Around 90% of players in the NBA are believed to have been vaccinated as the new season approaches.
However, there remains a significant number who have either said they will not take the vaccine or have refused to confirm their status.
Brooklyn Nets star Kyrie Irving on Monday said he was keeping his decision private while Washington Wizards ace Bradley Beal said he was unvaccinated for "personal reasons."
Beal on Tuesday walked back his earlier comments, saying he was "still considering getting the vaccine."
"I'm not sitting up here advocating that you shouldn't get the vaccine," Beal said at Washington's media day.
"I'm not sitting here saying I won't get it."
Union against mandate
The NBA has pushed for mandatory vaccinations of players, but has reportedly run into opposition from the National Basketball Players Association, the players' union.

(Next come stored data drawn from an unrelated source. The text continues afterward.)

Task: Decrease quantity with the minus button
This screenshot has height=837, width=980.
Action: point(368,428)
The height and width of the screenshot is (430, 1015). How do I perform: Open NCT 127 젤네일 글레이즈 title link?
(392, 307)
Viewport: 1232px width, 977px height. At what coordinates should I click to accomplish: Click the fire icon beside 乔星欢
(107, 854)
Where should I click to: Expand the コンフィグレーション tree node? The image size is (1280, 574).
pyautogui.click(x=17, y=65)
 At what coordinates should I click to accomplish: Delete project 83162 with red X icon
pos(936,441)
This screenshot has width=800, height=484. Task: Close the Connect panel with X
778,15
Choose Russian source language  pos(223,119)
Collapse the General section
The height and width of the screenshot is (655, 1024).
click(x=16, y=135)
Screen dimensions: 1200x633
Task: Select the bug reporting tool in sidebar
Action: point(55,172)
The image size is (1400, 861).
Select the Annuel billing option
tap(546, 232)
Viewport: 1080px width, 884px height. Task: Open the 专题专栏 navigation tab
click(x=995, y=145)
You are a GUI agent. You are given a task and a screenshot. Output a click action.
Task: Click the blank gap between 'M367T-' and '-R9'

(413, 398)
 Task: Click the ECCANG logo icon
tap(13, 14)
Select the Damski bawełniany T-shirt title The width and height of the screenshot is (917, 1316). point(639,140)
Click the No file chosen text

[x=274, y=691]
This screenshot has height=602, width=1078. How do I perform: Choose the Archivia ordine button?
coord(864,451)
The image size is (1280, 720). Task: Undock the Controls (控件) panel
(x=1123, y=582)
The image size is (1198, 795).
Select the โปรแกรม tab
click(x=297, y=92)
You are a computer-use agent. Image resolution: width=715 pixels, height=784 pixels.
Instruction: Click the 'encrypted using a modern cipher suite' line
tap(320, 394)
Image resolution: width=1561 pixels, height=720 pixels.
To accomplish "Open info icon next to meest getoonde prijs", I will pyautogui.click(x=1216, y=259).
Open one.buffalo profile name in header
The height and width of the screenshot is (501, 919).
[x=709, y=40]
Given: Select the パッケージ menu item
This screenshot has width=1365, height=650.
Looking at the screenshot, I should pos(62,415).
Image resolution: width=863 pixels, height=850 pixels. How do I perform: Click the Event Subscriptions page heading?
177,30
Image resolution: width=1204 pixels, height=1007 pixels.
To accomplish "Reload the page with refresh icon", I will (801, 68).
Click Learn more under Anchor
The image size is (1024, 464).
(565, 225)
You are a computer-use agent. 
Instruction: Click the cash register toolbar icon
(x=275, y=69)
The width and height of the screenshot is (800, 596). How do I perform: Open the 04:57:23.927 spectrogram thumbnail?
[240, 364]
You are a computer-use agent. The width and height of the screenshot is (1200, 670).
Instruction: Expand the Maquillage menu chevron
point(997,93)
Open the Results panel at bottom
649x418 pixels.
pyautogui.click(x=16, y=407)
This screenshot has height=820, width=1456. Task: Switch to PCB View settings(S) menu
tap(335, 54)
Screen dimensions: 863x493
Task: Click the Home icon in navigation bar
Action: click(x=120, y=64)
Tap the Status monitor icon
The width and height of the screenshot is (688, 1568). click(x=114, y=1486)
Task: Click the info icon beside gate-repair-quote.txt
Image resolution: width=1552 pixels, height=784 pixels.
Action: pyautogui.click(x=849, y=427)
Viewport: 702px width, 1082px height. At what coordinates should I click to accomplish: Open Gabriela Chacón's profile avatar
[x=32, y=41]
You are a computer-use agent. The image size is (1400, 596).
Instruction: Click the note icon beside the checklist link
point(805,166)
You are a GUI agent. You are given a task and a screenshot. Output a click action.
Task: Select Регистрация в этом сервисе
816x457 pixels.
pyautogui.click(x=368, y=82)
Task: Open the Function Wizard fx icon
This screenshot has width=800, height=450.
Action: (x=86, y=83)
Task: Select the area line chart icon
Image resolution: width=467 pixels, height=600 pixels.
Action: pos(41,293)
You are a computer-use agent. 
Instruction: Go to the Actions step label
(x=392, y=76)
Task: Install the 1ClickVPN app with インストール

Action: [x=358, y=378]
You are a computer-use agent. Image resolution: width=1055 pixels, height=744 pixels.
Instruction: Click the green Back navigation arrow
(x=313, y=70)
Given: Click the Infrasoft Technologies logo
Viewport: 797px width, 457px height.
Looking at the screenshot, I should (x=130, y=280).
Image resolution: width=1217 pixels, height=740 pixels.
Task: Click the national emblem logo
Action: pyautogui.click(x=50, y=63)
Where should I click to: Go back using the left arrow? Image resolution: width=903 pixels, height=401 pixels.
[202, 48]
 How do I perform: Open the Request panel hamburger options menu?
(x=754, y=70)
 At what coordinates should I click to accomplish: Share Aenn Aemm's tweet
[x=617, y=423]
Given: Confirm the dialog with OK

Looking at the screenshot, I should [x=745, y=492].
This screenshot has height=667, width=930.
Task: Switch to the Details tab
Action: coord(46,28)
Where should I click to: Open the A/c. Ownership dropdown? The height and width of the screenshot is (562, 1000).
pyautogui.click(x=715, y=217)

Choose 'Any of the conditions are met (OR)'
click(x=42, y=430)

Unvaccinated players in certain markets -- notably San Francisco and New York -- will be forced to miss their team's home games because they fall foul of local laws requiring all home team staff to be vaccinated.
Other influential voices meanwhile have said the NBA should have launched its own vaccination mandate.
"The NBA should insist that all players and staff are vaccinated or remove them from the team," retired NBA superstar Kareem Abdul-Jabbar said in Rolling Stone magazine.
"There is no room for players who are willing to risk the health and lives of their teammates, the staff and the fans simply because they are unable to grasp the seriousness of the situation or do the necessary research," the NBA Hall of Famer said.
Another Lakers icon, James, said Tuesday he had initially been skeptical of the vaccination program before deciding it was in the best interest of himself and his family.
"When it comes to me I can speak for myself," James said.
"I know that I was very skeptical about it all but after doing my own research I felt like it was best suited for me and my family and my friends. That's why I decided to do it."
However, when pressed Tuesday over whether he could play a greater role in persuading individuals over the vaccine, James said it was not his place to do so.
"You're talking about individual's bodies," James said. "You're not talking about something that's political, or racism, or police brutality. You're talking about people's bodies and well-being.
"I don't feel like for me personally I should get involved in what people do for their bodies and their livelihoods. It would be like me talking about whether somebody should take this job or not. You have to do what's best for you and your family.
"I know what I did for me and my family. But as far as speaking for everybody and their individualities and what they want to do...that's not my job."